Oysa; Osmanlı Devleti yıkılırken, o coğrafyada krallar, şeyhler, diktatörler mi vardı?
Nereden çıktı bu krallar, şeyhler, diktatörler? Kim getirdi, kim destekledi? Niçin?
Bunları, Batılılar icat etti de oralara oturttu. Kendine bağımlı diktatörler gerekiyordu.
Bu devletlerin ayakta kalabilmesi, Batı'ya bağımlı diktatörlerle mümkündü. Yoksa, bugün yaşananlar başlarına gelecekti.
Müslüman ülkelerin okullarında okutulan Fransızların ve İngilizlerin yazdığı tarih, bilim kitapları, kitlelerin şaşırtılmasında kusurlu değil midir?
Dini/İslâm eğitimi yerine, Batı'nın eğitimini bilimini, dilini, düşünce sistemini, felsefesini, sanatını, kılık kıyafetini, yaşam biçimini ithal etmek zorunda mıydık?
Akılcılık adına yapılması yararlı eğitim bu mudur?
Batı'nın şartı, Batı'nın eğitiminin taklit edilmesidir. Çünkü, her medeniyetin eğitimi kendine hizmet eder.
Temel soru açıktır. Akılcılık, ya da dincilik emperyalizmi mi gerekli kılar?
Madem, Batı akıllı idi, neden dünyayı sömürmek ve insanları birbirine düşürerek yönetmek gibi bir çözüme erişmiştir? Akıl ve eğitim bu mu demektir?
Bu aklın ve eğitimin içinde;
Evrensel Akıl
Evrensel Ahlâk
Evrensel Adalet
Evrensel İnsaniyet
Evrensel İnsan Hakları
Evrensel Eşitlik, Kardeşlik, Paylaşma, Yardımlaşma yoktur.
Bahsedilen akılcılık, insan hakları ve eğitim sadece Bat'nın çıkarları, emperyalizm için dışarıya gösterilen bir kurgudan ibarettir.
İslâm coğrafyası'nın fakir düşmesinde, esarete düşmesinde, Osmanlı Devletinin yıkılışı öncesinde ve bilhassa yıkılışı sonrasındaki emperyalizmin etkisi doğru analiz edilmelidir.
İslâm coğrafyasına yönelmiş batı emperyalizminin asıl sebebi unutturuluyor.
100 yıl öncesinde Petrolün ele geçirilmesi ve İslâm dünyasının ele geçirilmesiydi.
Şimdi de konu budur. Büyük Ortadoğu projesi, bundan başka bir şey değildir.
Devlet yönetimi; yönetimi, adaleti, benden yana bana karşısın anlayışına göre yönetmek demek değildir.
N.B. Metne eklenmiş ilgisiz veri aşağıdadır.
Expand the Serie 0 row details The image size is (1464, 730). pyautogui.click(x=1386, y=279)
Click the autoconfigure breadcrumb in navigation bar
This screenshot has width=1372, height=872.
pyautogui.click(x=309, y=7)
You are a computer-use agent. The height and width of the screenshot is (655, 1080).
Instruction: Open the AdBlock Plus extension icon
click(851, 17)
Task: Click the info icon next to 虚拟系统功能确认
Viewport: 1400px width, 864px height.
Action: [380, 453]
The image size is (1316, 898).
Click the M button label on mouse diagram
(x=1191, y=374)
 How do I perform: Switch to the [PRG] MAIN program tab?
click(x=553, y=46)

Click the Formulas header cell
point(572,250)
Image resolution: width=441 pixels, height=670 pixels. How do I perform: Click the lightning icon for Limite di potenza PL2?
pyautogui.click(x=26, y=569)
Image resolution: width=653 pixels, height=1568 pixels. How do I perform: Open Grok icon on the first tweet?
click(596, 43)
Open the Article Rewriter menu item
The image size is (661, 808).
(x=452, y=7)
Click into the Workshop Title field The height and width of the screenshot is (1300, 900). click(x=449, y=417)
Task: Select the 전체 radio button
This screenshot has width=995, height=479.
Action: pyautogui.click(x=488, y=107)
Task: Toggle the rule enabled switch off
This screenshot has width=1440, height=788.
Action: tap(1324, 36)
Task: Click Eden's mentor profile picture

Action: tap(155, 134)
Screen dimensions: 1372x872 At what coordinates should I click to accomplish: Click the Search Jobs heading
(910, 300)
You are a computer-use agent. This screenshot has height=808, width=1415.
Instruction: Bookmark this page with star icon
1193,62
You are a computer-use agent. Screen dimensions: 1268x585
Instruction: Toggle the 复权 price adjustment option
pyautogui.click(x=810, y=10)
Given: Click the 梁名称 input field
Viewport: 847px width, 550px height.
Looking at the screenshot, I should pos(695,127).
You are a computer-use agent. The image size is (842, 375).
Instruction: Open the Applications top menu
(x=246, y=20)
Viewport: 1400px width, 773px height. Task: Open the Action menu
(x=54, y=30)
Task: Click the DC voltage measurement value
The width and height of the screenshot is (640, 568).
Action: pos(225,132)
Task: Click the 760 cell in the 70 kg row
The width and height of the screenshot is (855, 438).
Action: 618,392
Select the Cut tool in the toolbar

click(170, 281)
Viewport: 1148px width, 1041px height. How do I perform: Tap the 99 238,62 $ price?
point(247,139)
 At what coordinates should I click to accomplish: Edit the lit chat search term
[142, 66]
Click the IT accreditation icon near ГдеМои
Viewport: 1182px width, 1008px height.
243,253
Başka devletlerin projelerinde yer alarak, kendi ülkesindeki duruma bakmadan başka ülkelere akıl vermekle olmasa gerek.
Siyasette, bürokraside, yargıda, bilgisiz cahiller olabilir. Ancak sırf yandaş diye yalaka diye tercih edilmiş olmaları, devlet ciddiyetiyle bağdaşabilir mi?
İnsana; hangi eğitimi, hangi tür akılla vereceğimiz, birinci derecede önemlidir. Bir eğitim politikası bunu bilmektir ve bundan ibarettir.
Günün Sözü: Bilgiyle donanmış, yetenekleri geliştirilmiş bireyler, en büyük güçtür.